Any lack of traceability raises concern as authorities will struggle to trace ivory after the ban and without that oversight, it reduces their ability to assess risk and enforce the law.”
James Compton, TRAFFIC’s lead on the Wildlife TRAPS Project, a USAID-funded effort under which the research was conducted.
“In a worst-case scenario, there remains a potential blind spot for ivory to be smuggled out of Hong Kong, despite the ongoing efforts of Hong Kong’s Customs and Excise Department, AFCD and other law enforcement agencies.”

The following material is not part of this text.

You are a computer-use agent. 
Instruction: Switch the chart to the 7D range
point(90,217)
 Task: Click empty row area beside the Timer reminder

Antique ivory will also be exempt from the ban and will not require a licence to import, re-export or possess for commercial purposes. According to AFCD requirements, traders will need to prove that the ivory was imported before the CITES agreement or have a pre-Convention certificate (obtained from the country of export.) Above all, ivory has to be a proven an antique by a qualified appraisal to determine the age and provenance of origin.

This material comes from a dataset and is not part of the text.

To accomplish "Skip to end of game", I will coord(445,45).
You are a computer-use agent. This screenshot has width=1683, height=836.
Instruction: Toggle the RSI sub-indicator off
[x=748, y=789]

“Allowing trade in antique ivory without requiring licences reduces the ability for law enforcement to track the trade, especially the laundering of illegal ivory into the antique market,” said Compton. ‘’Licenses to possess antique ivory should be reintroduced, combined with standard techniques to determine the antiquity of pieces applying to be registered. Legitimate trade in antique ivory could be regulated, traced and enforced more efficiently through methods such as labelling individual products with indelible markings.”
While day-to-day commerce has changed vastly in the wake of the COVID-19 pandemic, including shifts in the balance between in-person and online shopping practices, Hong Kong’s retail ivory stocks only have a remaining shelf-life of fewer than six months.
TRAFFIC surveys for the report, undertaken in 2019, indicated that traders were increasingly moving online, and there was a need to monitor and regulate online sales. Online ivory sellers still require a license, but they are not obligated to display it, unlike physical shops.
“Given the borderless nature of online trade, this could increase the international reach of post-ban illicit sales, acknowledging that challenges remain to smuggle ivory out of Hong Kong,” said James Compton. ‘’TRAFFIC recommends that AFCD should consider regular online inspections and require all traders to provide proof of their licenses alongside their products.’’
Another critical factor is the need to support powers to investigate and prosecute wildlife offences through the Hong Kong Organised and Serious Crime Ordinance (OSCO). This will enable authorities to trace the financial beneficiaries, especially of imported and re-exported trade, to prosecute organised syndicates behind illegal wildlife trade for money laundering offences.